Your hosts may take you for a trip on the land in any season. Do what they do and say; they know best. When we are getting ready to go on the land, it is often hot and it is very tempting to leave dressed as we are, but we know it will be a lot colder out there on the sea or land. Help with the grub, camping equipment, and children as much as possible. Everyone is expected to help as much as they can, no matter how big or little. Your hosts are doing their best to make you feel welcome and important.

There are three age groups of hosts that you will probably meet. First, there are the more mature Inuit who speak only Inuktitut. They were born on the land and lived the "real" nomadic Inuit way of life that existed before today's community-based wage economy. We look to them as experts on hunting, weather, directions, astronomy, plants, beliefs, ethics and anything else that has to do with the Inuit world. Please respect them as we do.

Then there is the 35 to 45 age group, the first bilingual generation. These people were born when transitions to a new wage economy were taking place. People in this group know both the Inuit and white worlds and are comfortable with both. The memories of those who grew up on the land are held dearly because this generation is the link between life on the land and life in a settlement. They are called the "in the middle" crowd.

Thirdly, there are the younger people who are in their 20s and early 30s. Most of them were born in a hospital. They are modern in just about everything they do, yet the elders have taught them ancient values such as respect for the land, the sea, the animals, and the weather.
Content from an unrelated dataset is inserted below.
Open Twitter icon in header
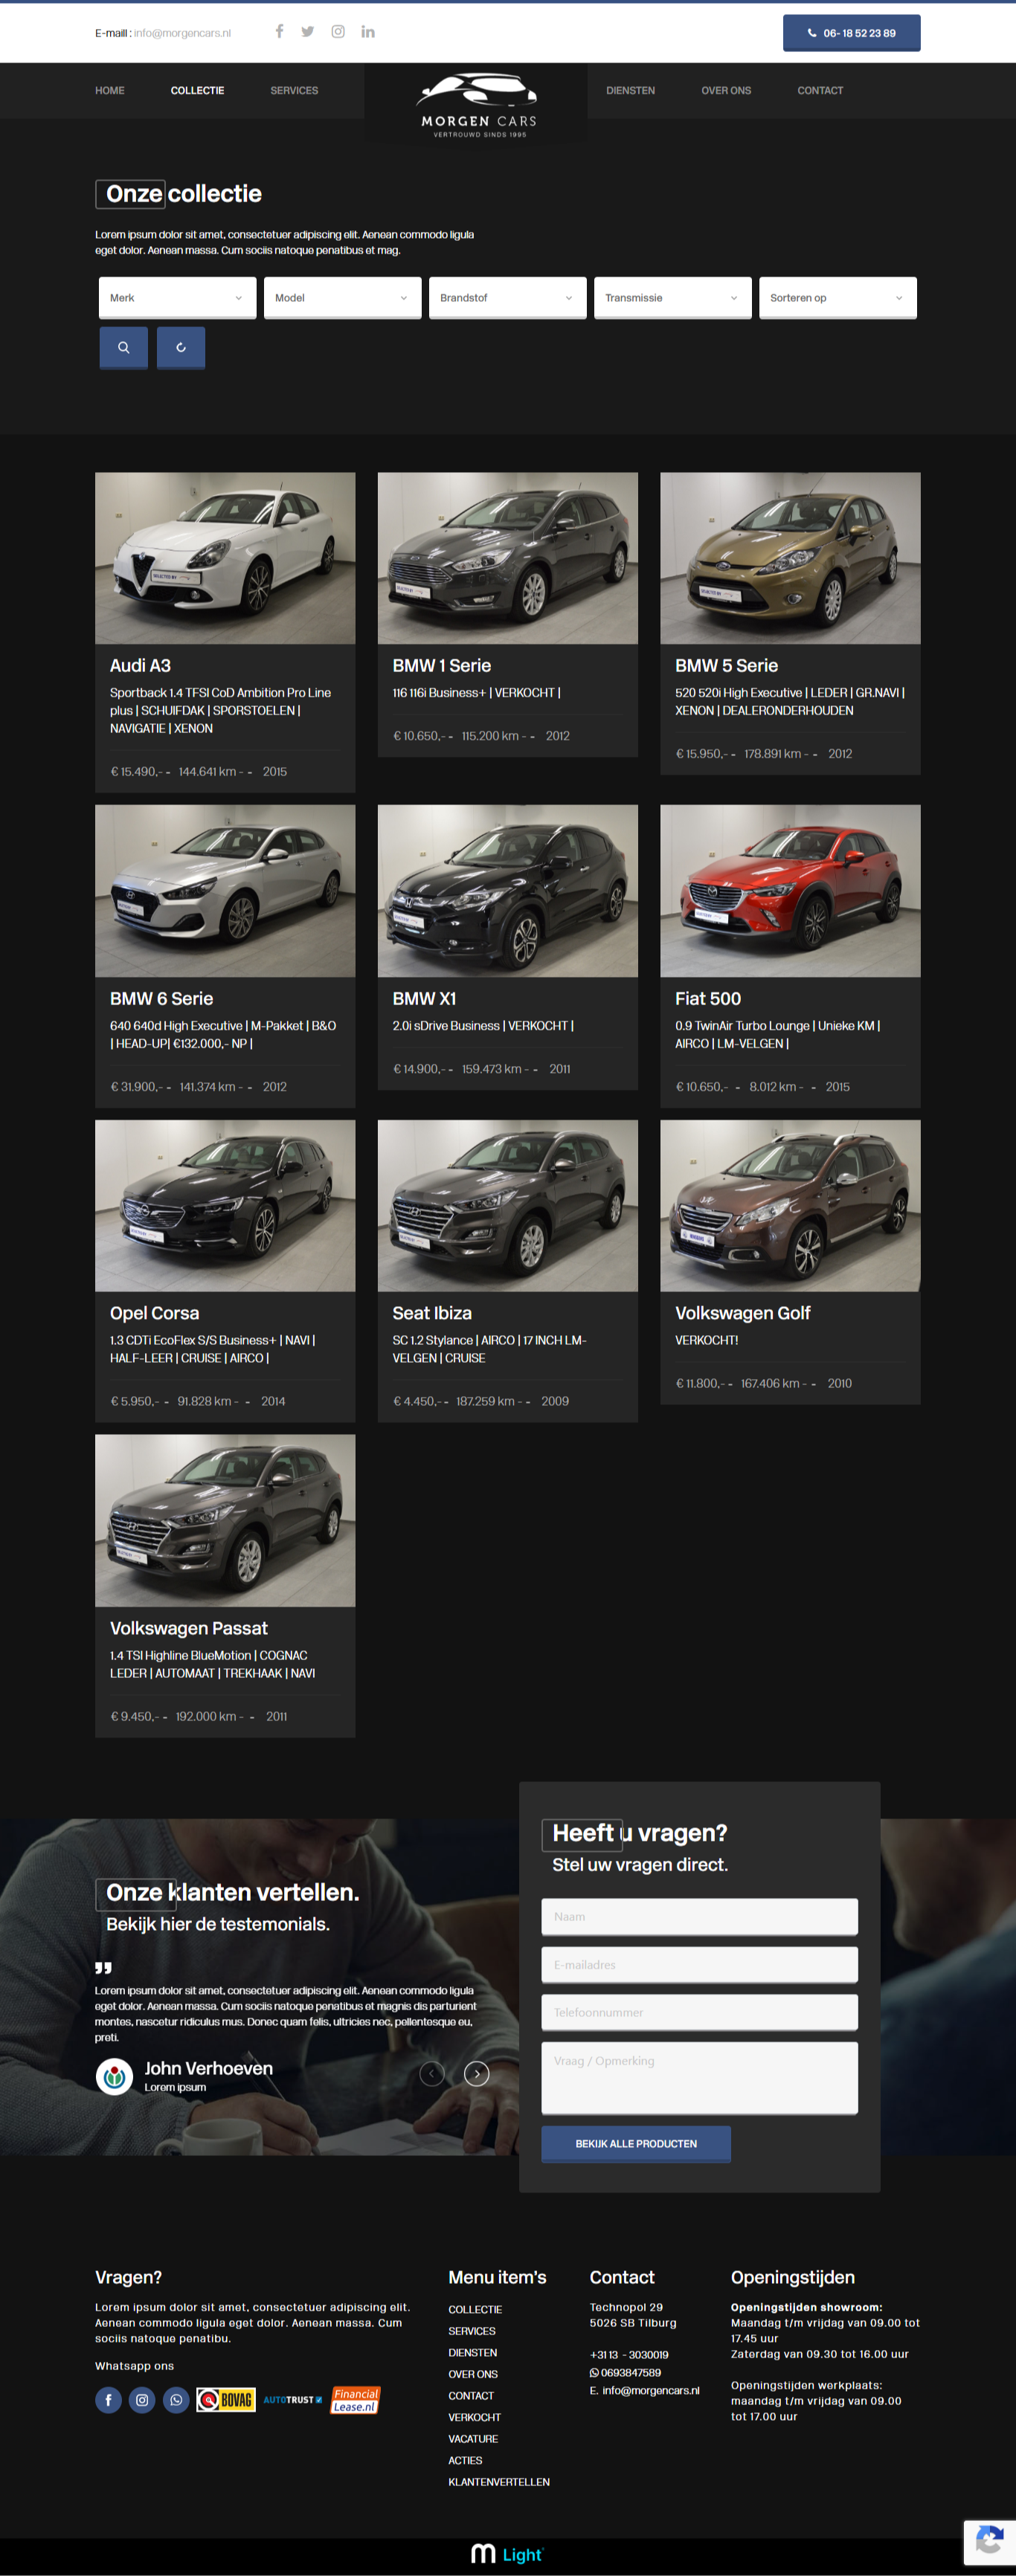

They have been taught to be good to other people, to share what they can, and to expect less.

Our young people, who have been in school most of their lives, have spent much less time on the land and sea than their parents and grandparents had by their age. To save our language, they had to be taught Inuktitut in school. They have gone through a lot of public scrutiny because they have been told over and over that they are our future and that they must carry on our "Inukness." This has been discussed on radio and television, in newspapers, and even in land claim negotiations. Sometimes this age group has heard unpleasant comments such as: our young people are not Inuk enough anymore, they are forgetting our language, they don't know the land well enough, or they are breaking the law too often. But in reality we know that our young people are still as Inuk as we are. They can be your most interesting hosts because they have gone through a lot of history in a short time and still maintain their Inukness.